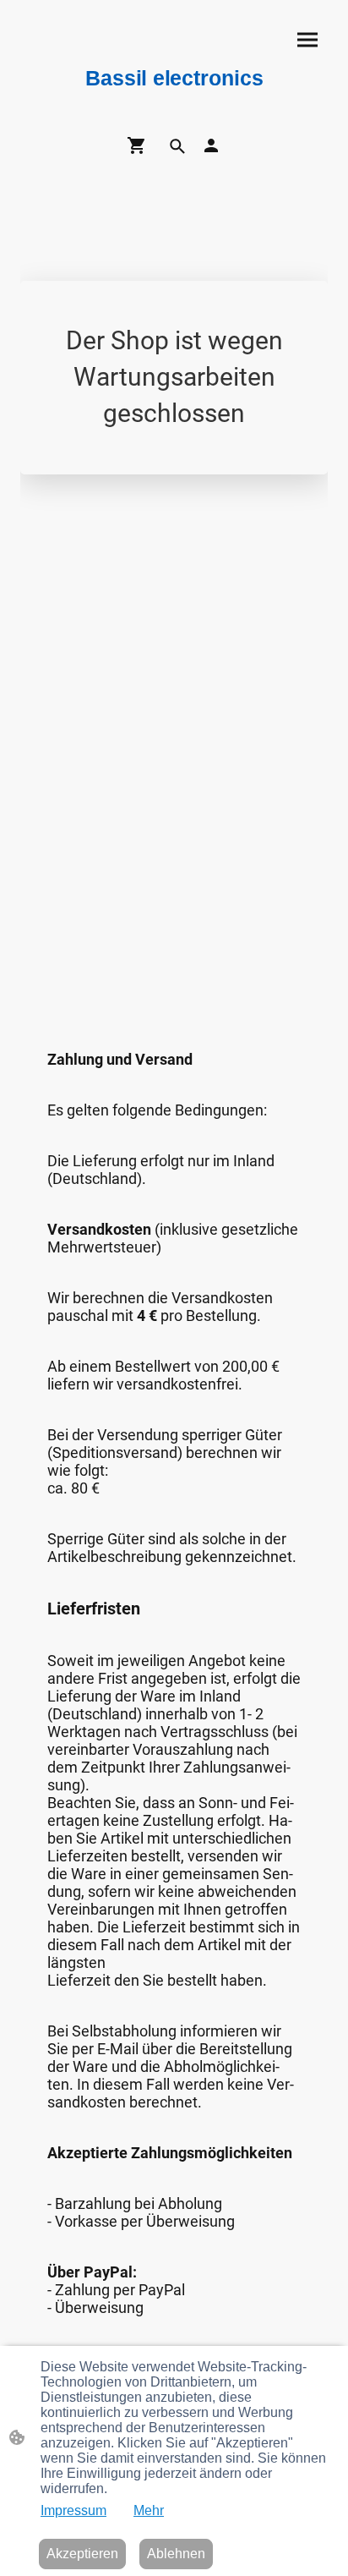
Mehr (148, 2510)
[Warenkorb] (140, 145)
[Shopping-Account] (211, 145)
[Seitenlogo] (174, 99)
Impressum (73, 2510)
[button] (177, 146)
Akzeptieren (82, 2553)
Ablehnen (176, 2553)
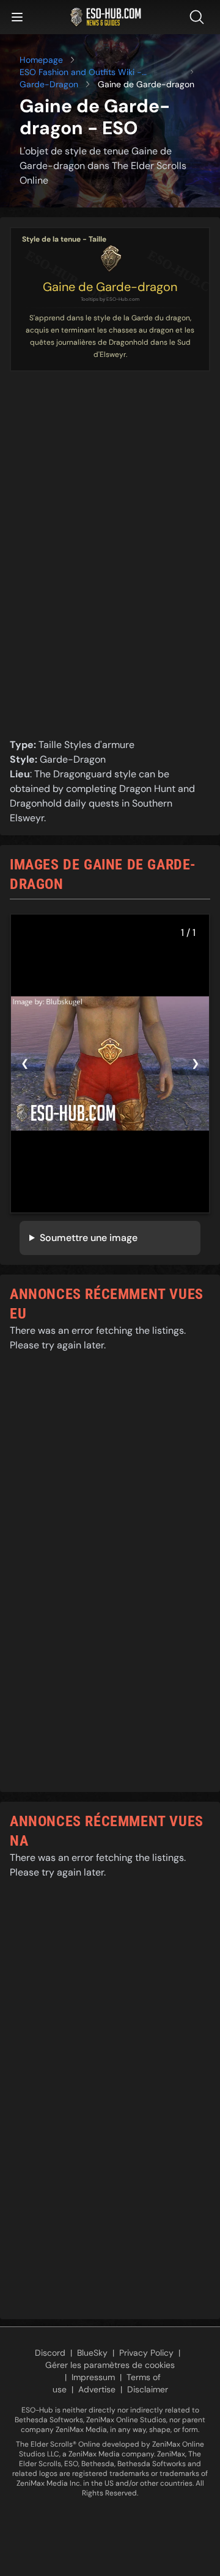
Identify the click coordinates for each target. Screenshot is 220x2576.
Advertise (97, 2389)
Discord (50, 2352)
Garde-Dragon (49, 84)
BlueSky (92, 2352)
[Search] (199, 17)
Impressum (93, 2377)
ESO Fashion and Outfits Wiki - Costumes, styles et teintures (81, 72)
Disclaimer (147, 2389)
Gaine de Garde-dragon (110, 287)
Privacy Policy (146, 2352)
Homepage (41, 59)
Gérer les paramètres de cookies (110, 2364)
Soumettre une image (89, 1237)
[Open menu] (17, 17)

···

**TASK REQUIREMENTS:** From the line containing "[Warenkorb] (140, 145)" through the line containing "Garde-Dragon (49, 84)", copy every line above exactly, without pictures.

**PROBLEM SOLUTION:**
[Warenkorb] (140, 145)
[Shopping-Account] (211, 145)
[Seitenlogo] (174, 99)
Impressum (73, 2510)
[button] (177, 146)
Akzeptieren (82, 2553)
Ablehnen (176, 2553)
Identify the click coordinates for each target. Screenshot is 220x2576.
Advertise (97, 2389)
Discord (50, 2352)
Garde-Dragon (49, 84)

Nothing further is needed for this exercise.